スーパーマリオブラザーズの音楽は近藤浩司さんの手によるものです。

スーパーマリオは、この時代としては非常に多彩な音楽が詰め込まれていて、この音楽でなければあそこまでヒットしなかったのでは?と思います。

この曲「地上BGM」はゲームスタート直後に流れる本作品のメインテーマといえる曲で、スーパーマリオの音楽といえば、ほとんどの人がこの曲をイメージするんではないでしょうか。

というか、恐らく日本人が作った音楽としては世界一有名なものだと思うんですが。

前々回に特別企画第1弾としてとりあげたドラゴンクエスト「序曲」も有名な曲ですが、ドラクエは主に日本国内で売れたのに対し、スーパーマリオは全世界規模で大ヒットしています。

ポール・マッカートニーの来日公演で近藤さんが関係者として楽屋を訪れた際、ポールがスーパーマリオの「地上BGM」を口ずさんだという話は有名です。

バラエティに富んだBGM達

スーパーマリオのゲーム内容や音楽に関しては、色んなところで語り尽くされている感がありますが、以下、自分の感じることを書いてみます。

まず、この時代のゲーム音楽としては非常にバラエティーに富んでいます。

この「地上BGM」は自分はカリビアンミュージックに聴こえるのですが、最初に作曲されたという「水中BGM」は舞曲風なワルツだったり、「地下BGM」は3連系のシンコペをきかせた結構変態なベースソロで、エコーがかかっていて地下っぽさを演出してました。

元データ:
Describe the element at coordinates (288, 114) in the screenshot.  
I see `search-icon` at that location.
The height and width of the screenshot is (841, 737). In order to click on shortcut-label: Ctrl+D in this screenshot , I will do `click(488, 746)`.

実施内容:
1. スーパーマリオの音楽についての文章のうち、「スーパーマリオは、この時代と」から「ずさんだという話は有名です。」までの範囲を、両端を含めて一字一句そのまま書き写してください。
2. スーパーマリオの音楽についての文章によれば、「地下BGM」にエコーがかかっていたのは何のためですか。一文から三文で説明してください。
3. スーパーマリオの音楽についての文章を、最後の文に続けて書き継いでください。

解答:
1.
スーパーマリオは、この時代としては非常に多彩な音楽が詰め込まれていて、この音楽でなければあそこまでヒットしなかったのでは?と思います。

この曲「地上BGM」はゲームスタート直後に流れる本作品のメインテーマといえる曲で、スーパーマリオの音楽といえば、ほとんどの人がこの曲をイメージするんではないでしょうか。

というか、恐らく日本人が作った音楽としては世界一有名なものだと思うんですが。

前々回に特別企画第1弾としてとりあげたドラゴンクエスト「序曲」も有名な曲ですが、ドラクエは主に日本国内で売れたのに対し、スーパーマリオは全世界規模で大ヒットしています。

ポール・マッカートニーの来日公演で近藤さんが関係者として楽屋を訪れた際、ポールがスーパーマリオの「地上BGM」を口ずさんだという話は有名です。

2. 「地下BGM」にエコーがかかっていたのは、地下らしい雰囲気を演出するためです。

3.
ファミコン音源でこれだけのことを感じさせる、って並大抵ではないですよね。

ファミコンのゲーム音楽発展の起点

「地上BGM」は、この時代としては1ループが長くて1分半くらいあります。ちなみにこの時代のゲーム音楽は1ループ30秒程度が標準でした。

曲展開も当時としてはかなり凝っています。

A→B→B→サビ→A→C→C→サビ→C

こんな展開ですね。採譜してみて「こんなに長かったんだ」って思いました。

スーパーマリオが発売された1985年秋は、アーケードゲームとPCゲームはちょうどPSG音源からFM音源への転換期にあたり、ゲーム音楽全体が発展しはじめた時期です。

同時期のアーケードゲームのテラクレスタ、少し後のスペースハリアーなんかもそうですが、ゲーム音楽にCメロ・大サビがつくようになって、1ループが長くなり始めたのもこの時期です。

ファミコンはハードの制約が厳しかったですが、カートリッジ側に大容量メモリや音源チップを載せることで、1ループの長い曲を収録したり、音色バリエーションが増えたりして、音楽面でも発展していくことができました。

スーパーマリオブラザーズはファミコンのゲーム音楽発展の起点となった作品だと思います。

ソロギターアレンジについて

ギター演奏のほうですが、コード進行は3コード+アルファでシンプルなものの、メロディーが細かい半音使いが多くて、そういう部分の音を綺麗に出すのは大変でした。

あと、この曲はループなので終わらせかたを考えないといけないんですが、今回はエンディングにゲームオーバーのメロディーを追加しています。

難易度は演奏テクニック的には星4つ、アレンジ難易度や暗譜のしやすさは星2つくらいなので、間をとって星3つとしました。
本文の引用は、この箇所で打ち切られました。